Stored items:
======
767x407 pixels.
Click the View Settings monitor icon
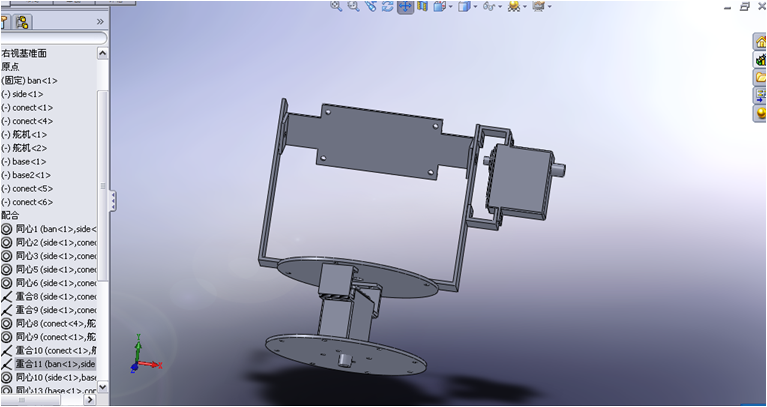click(x=541, y=6)
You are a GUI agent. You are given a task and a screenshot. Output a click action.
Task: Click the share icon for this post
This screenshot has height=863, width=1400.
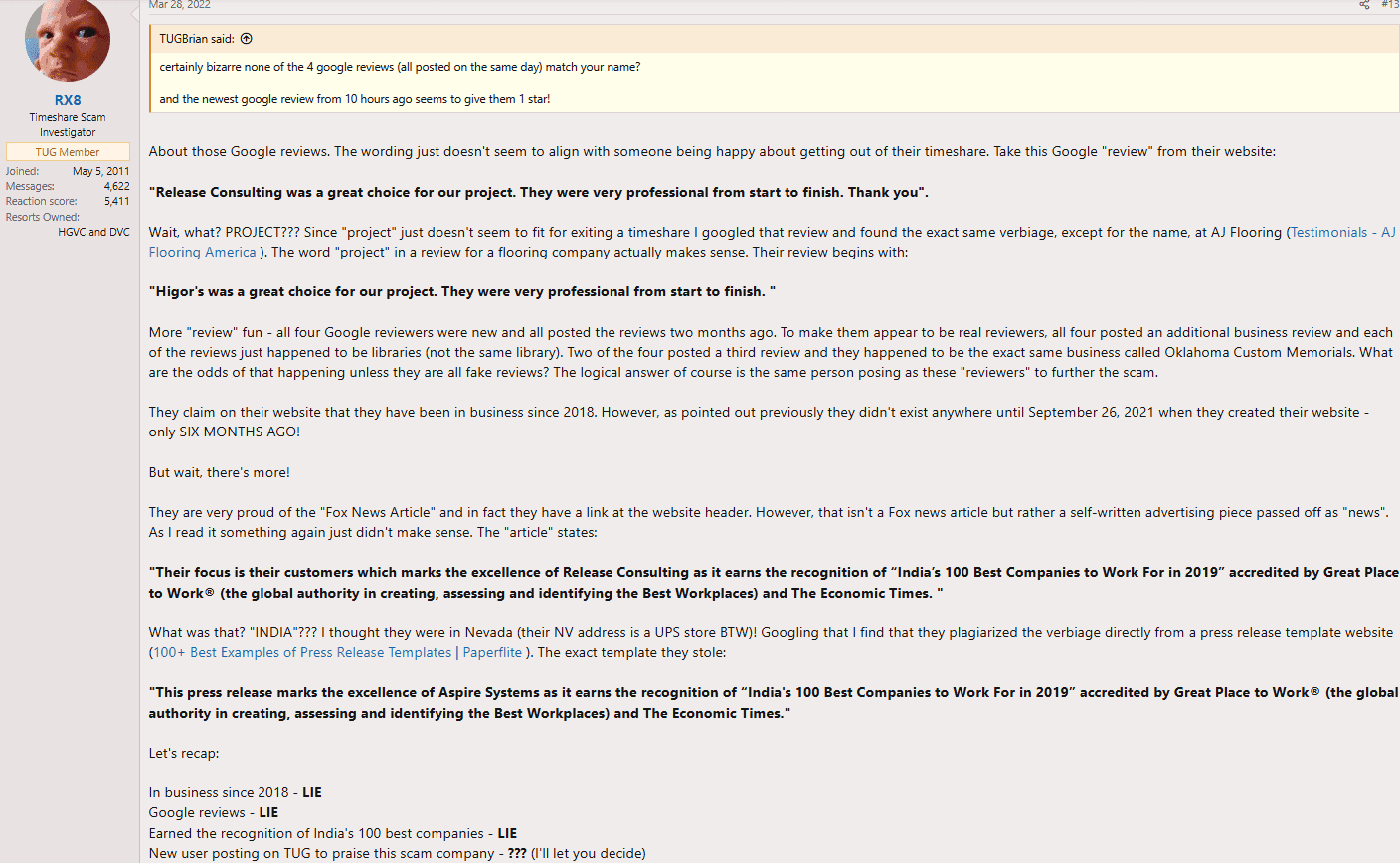1364,5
======
-- INSTRUCTIONS TO FOLLOW --
Transcribe each record exactly as it appears, but omit every picture.

-- RESPONSE BELOW --
767x407 pixels.
Click the View Settings monitor icon
click(x=541, y=6)
You are a GUI agent. You are given a task and a screenshot. Output a click action.
Task: Click the share icon for this post
This screenshot has height=863, width=1400.
1364,5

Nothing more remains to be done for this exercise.